The Interesting Interplay Between Biological Intelligence & Artificial Intelligence — LDV Capital
The Interesting Interplay Between Biological Intelligence & Artificial Intelligence
Women Leading Visual Tech: Interview with Dr. Mackenzie Mathis
LDV Capital invests in people who are building businesses powered by visual technologies. We thrive on collaborating with deep tech teams leveraging computer vision, machine learning, and artificial intelligence to analyze visual data. We are the only venture capital firm with this thesis.
It’s been a year since we started our monthly Women Leading Visual Tech interview series to showcase the leading women whose work in visual tech is reshaping business and society!

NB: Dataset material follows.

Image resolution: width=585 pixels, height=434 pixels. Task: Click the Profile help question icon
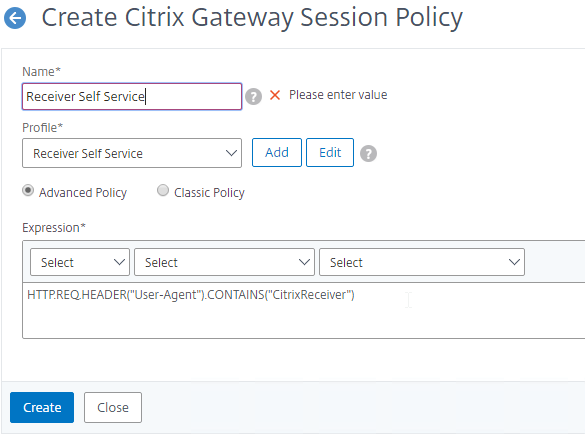coord(368,153)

Mackenzie Mathis is a neuroscientist, a tenure-track professor at the Swiss Federal Institute of Technology, working within the Brain Mind Institute & Center for Neuroprosthetics. The lab is hosted at the Campus Biotech in Geneva, Switzerland, where she holds the Bertarelli Foundation Chair of Integrative Neuroscience.

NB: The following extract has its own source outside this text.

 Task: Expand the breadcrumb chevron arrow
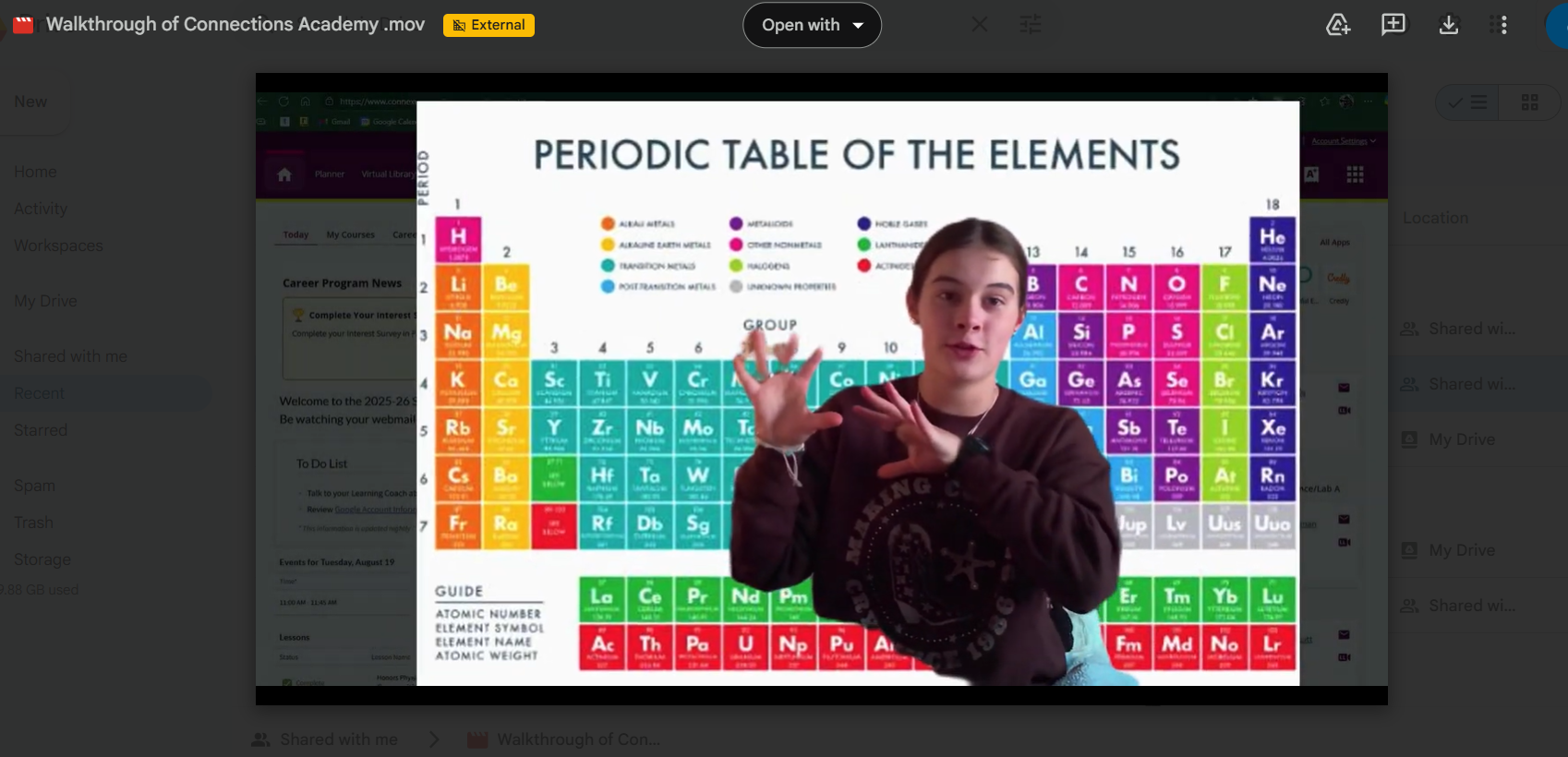click(x=434, y=739)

Dr. Mathis founded the Adaptive Motor Control Lab to investigate the neural basis of adaptive motor behaviors in mice to inform future translational research in neurological diseases. Her team’s goal is to reverse engineer the neural circuits that drive adaptive motor behavior by studying artificial and natural intelligence. The researchers are using the latest techniques in 2-photon and deep brain imaging. They also develop computer vision tools, like DeepLabCut.

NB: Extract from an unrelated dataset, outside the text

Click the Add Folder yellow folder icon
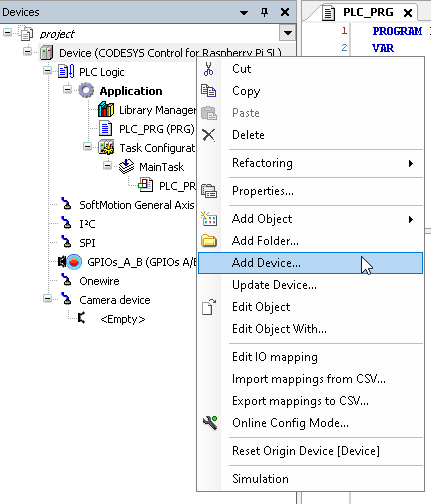This screenshot has width=431, height=504. (209, 240)
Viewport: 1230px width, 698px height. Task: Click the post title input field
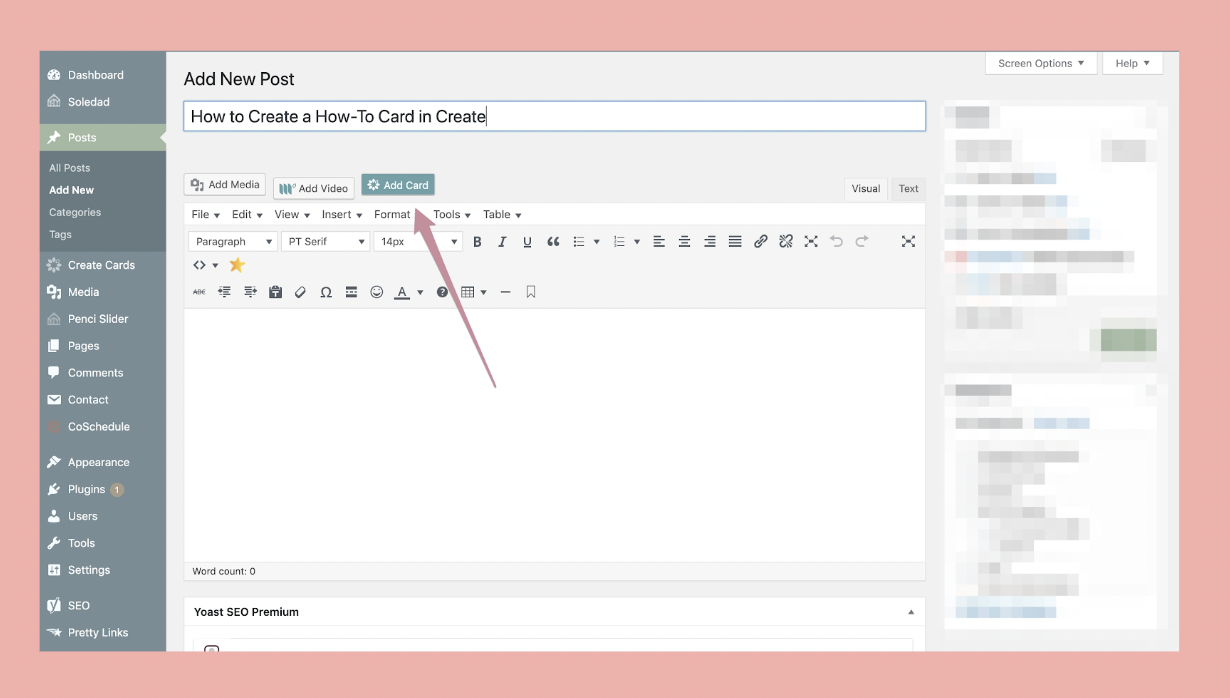pyautogui.click(x=554, y=117)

Before that, Mackenzie completed her doctoral studies and was a faculty member at Harvard University. Her work has been featured in Nature, Bloomberg BusinessWeek, and The Atlantic.
Interview Excerpts
Abby: How do you describe what you do in simple terms?
Mackenzie: Humans can do remarkable things in terms of how we express ourselves. Our speaking, walking, writing, and other activities depend on the motor system. I’m interested in understanding how the motor system across different brain areas is orchestrating adaptability and this ease with which we carry ourselves around the world.
Abby: How did your fascination with it start?
Mackenzie: When I was an undergraduate, I was planning to go to medical school and I worked for a doctor all through college. I saw patients with Lou Gehrig's disease. In a few words: your motor neurons are dying in the periphery and you lose the ability to move and eventually the ability to breathe.
Abby: How did your initial research transition into computational neuroscience? When did you start using deep learning and why?
Mackenzie: Deep learning burst onto the scene around six years ago, when it became clear that this was going to be usable and have a massive impact and on all facets of society.
The Interplay Between Biological and Artificial Intelligence
Deep neural networks were built with inspiration from the brain, in terms of the units or the nodes. These networks model what we think our neurons might do. Now instead of doing stem cell-derived neurons, we're trying to build models of the system.
Abby: With some of the machine learning tools that you've developed, you're leveraging a lot of imaging to understand how the brain is functioning. Can you tell me about that?
Mackenzie: We can have a window into the brain. With mice, we can genetically engineer them such that any time a neuron fires, it glows green (calcium imaging). We can record that and then look at these populations of green-glowing neurons and try to make sense of the dynamics.
Measuring Neural Activity
We can also go back in and perturb those neural circuits with light-gated activation or inhibition, which is called optogenetics. This allows us to causally probe how the brain relates to behavior.
Abby: How does your research of neurological workings of mice correlate to doing something like fighting Lou Gehrig's disease?
Mackenzie: Mice can be an incredible platform for these technologies – anything from optogenetics to pose estimation. Historically, in biomedical research, we care about curing diseases but also the quality of life.
Abby: In five to ten years, how are we going to treat neurodegenerative disorders?
Mackenzie: We’ll probably have a holistic viewpoint and deeper metrics that are meaningful. I hope diagnosis would be transformed if the disease is not eradicated.
Conclusion
Mackenzie: I believe machine intelligence will help us in multiple different ways. We can provide tools and start thinking about the problems in new ways, which has driven innovation in science and the healthcare industry.